Saved data entries:
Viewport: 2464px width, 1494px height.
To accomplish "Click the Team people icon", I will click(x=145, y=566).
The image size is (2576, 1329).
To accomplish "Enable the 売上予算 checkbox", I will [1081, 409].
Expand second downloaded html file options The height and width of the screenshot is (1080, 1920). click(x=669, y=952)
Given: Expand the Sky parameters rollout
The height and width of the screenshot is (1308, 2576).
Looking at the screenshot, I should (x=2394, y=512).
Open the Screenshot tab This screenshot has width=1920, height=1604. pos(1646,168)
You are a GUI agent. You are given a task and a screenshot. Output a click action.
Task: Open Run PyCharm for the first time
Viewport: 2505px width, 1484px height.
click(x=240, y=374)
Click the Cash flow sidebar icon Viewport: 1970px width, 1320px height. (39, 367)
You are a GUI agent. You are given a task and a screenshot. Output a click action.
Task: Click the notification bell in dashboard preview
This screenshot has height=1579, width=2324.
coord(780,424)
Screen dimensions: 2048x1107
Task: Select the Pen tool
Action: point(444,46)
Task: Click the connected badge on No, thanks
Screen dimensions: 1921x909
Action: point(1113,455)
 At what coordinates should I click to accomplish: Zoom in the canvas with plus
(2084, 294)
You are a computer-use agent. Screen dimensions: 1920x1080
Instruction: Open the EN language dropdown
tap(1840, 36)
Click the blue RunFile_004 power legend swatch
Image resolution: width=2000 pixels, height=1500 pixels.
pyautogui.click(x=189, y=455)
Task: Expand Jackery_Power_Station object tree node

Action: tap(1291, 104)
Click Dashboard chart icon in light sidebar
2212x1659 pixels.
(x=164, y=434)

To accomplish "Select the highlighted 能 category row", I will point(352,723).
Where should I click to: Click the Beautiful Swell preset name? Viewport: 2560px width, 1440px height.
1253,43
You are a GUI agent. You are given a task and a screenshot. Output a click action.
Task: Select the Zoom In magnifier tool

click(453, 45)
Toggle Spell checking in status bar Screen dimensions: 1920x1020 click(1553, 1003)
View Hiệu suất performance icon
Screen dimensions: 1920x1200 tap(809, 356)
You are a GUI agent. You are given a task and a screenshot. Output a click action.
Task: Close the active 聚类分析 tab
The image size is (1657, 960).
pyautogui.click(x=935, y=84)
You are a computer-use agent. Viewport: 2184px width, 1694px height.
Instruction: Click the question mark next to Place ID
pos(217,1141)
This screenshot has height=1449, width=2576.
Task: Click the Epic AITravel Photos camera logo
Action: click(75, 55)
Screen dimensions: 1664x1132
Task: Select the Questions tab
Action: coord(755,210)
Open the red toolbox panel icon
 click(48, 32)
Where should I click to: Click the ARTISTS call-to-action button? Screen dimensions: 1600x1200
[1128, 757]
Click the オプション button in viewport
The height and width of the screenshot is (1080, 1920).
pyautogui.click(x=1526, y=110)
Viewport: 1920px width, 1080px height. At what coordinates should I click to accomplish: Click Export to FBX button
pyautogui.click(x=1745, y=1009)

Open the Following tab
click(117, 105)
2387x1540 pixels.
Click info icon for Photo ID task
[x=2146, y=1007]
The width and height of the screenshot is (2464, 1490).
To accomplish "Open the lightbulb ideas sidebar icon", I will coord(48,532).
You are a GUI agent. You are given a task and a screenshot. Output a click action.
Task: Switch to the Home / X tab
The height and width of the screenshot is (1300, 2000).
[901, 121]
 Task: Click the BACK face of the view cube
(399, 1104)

-- WHAT IS NEEDED --
Look above for the line with "2212x1659 pixels." and the line with "Toggle Spell checking". Write out those two lines and all the lines between them, exactly, and no others.

-- COMPLETED EXERCISE --
2212x1659 pixels.
(x=164, y=434)

To accomplish "Select the highlighted 能 category row", I will point(352,723).
Where should I click to: Click the Beautiful Swell preset name? Viewport: 2560px width, 1440px height.
1253,43
You are a GUI agent. You are given a task and a screenshot. Output a click action.
Task: Select the Zoom In magnifier tool

click(453, 45)
Toggle Spell checking in status bar Screen dimensions: 1920x1020 click(1553, 1003)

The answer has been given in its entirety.